* [WRITTEN TASK 1]:
In the mailing list thread, which commit's issue does Mike Snitzer say the proposed change would make possible again?
* [WRITTEN TASK 2]:
From the mailing list thread, reproduce word for word the passage that starts at "On Wed, 2018-01-17" and ends after "commit e9a823fb34a8b fixed.".

* [TEXT SEGMENT]:
================

On Wed, 2018-01-17 at 09:23 +0800, Ming Lei wrote:
> On Wed, Jan 17, 2018 at 8:03 AM, Bart Van Assche <[email protected]>
> wrote:
> > On Tue, 2018-01-16 at 17:32 -0500, Mike Snitzer wrote:
> > > Therefore it seems to me that all queue_attr_{show,store} are racey vs
> > > blk_unregister_queue() removing the 'queue' kobject.
> > >
> > > And it was just that __elevator_change() was myopicly fixed to address
> > > the race whereas a more generic solution was/is needed. But short of
> > > that more generic fix your change will reintroduce the potential for
> > > hitting the issue that commit e9a823fb34a8b fixed.
> > >
> > > In that light, think it best to leave blk_unregister_queue()'s
> > > mutex_lock() above the QUEUE_FLAG_REGISTERED clearing _and_ update
> > > queue_attr_{show,store} to test for QUEUE_FLAG_REGISTERED while holding
> > > sysfs_lock.
> > >
> > > Then remove the unicorn test_bit for QUEUE_FLAG_REGISTERED from
> > > __elevator_change().
> >
> > Thanks Mike for the feedback. However, I think a simpler approach exists
> > than
> > what has been described above, namely by unregistering the sysfs attributes
> > earlier. How about the patch below?
> >
> > [PATCH] block: Protect less code with sysfs_lock in
> > blk_{un,}register_queue()
> > ---
> > block/blk-sysfs.c | 39 ++++++++++++++++++++++++++-------------
> > block/elevator.c | 4 ----
> > 2 files changed, 26 insertions(+), 17 deletions(-)
> >
> > diff --git a/block/blk-sysfs.c b/block/blk-sysfs.c
> > index 4a6a40ffd78e..ce32366c6db7 100644
> > --- a/block/blk-sysfs.c
> > +++ b/block/blk-sysfs.c
> > @@ -853,6 +853,10 @@ struct kobj_type blk_queue_ktype = {
> > .release = blk_release_queue,
> > };
> >
> > +/**
> > + * blk_register_queue - register a block layer queue with sysfs
> > + * @disk: Disk of which the request queue should be registered with sysfs.

================

* [DATA ENTRIES]:
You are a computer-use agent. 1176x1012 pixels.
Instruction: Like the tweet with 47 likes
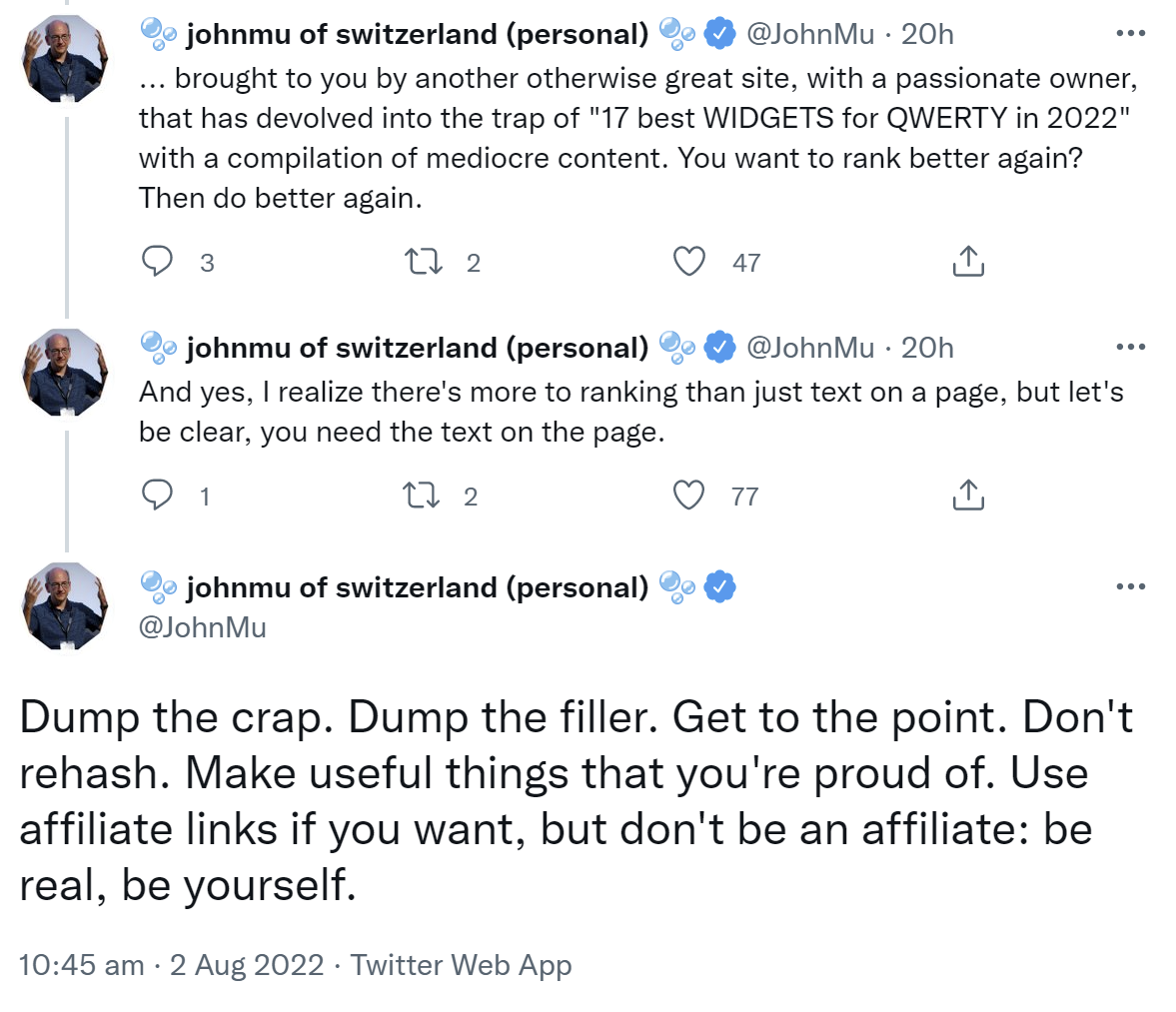(x=689, y=262)
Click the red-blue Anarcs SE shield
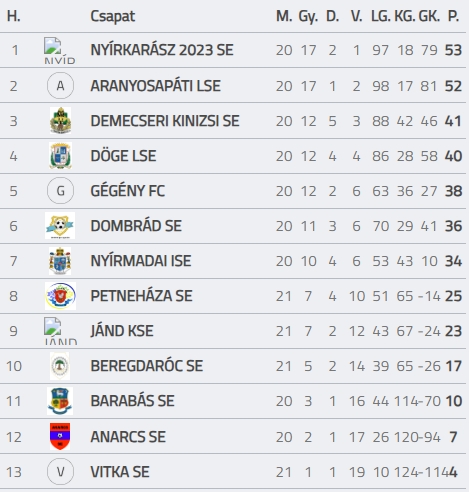 click(x=60, y=436)
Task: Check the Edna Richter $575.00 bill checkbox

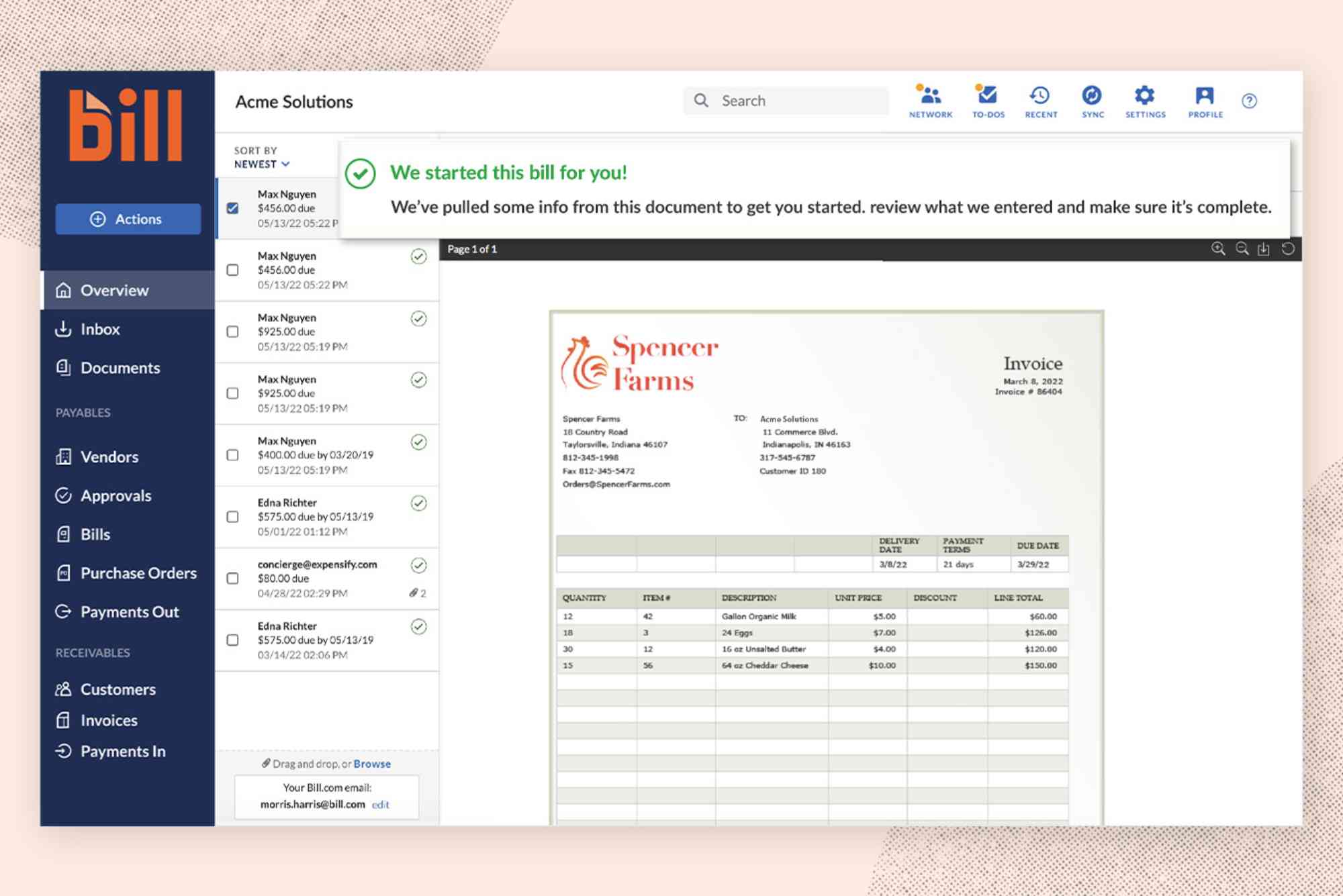Action: click(233, 517)
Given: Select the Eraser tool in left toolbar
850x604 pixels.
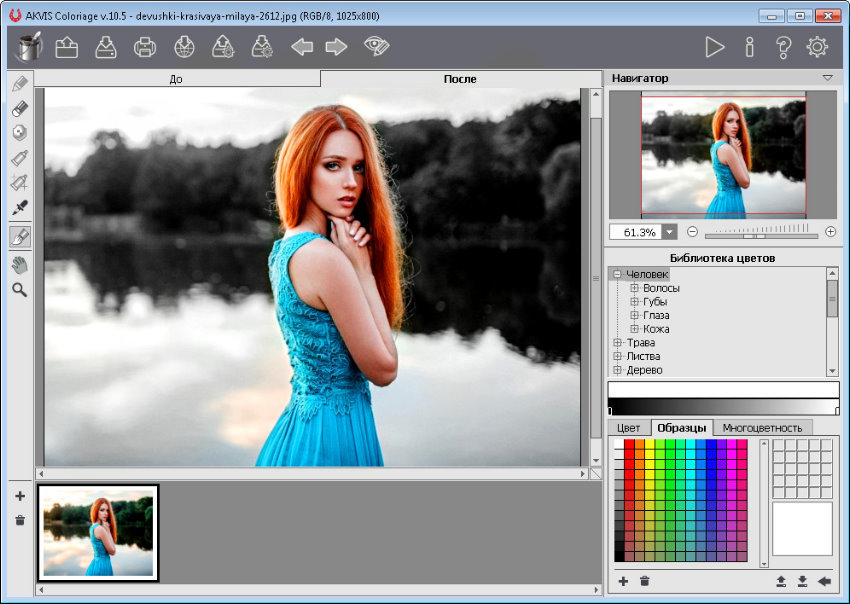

================

* [REPLY 1]:
Commit e9a823fb34a8b.

* [REPLY 2]:
On Wed, 2018-01-17 at 09:23 +0800, Ming Lei wrote:
> On Wed, Jan 17, 2018 at 8:03 AM, Bart Van Assche <[email protected]>
> wrote:
> > On Tue, 2018-01-16 at 17:32 -0500, Mike Snitzer wrote:
> > > Therefore it seems to me that all queue_attr_{show,store} are racey vs
> > > blk_unregister_queue() removing the 'queue' kobject.
> > >
> > > And it was just that __elevator_change() was myopicly fixed to address
> > > the race whereas a more generic solution was/is needed. But short of
> > > that more generic fix your change will reintroduce the potential for
> > > hitting the issue that commit e9a823fb34a8b fixed.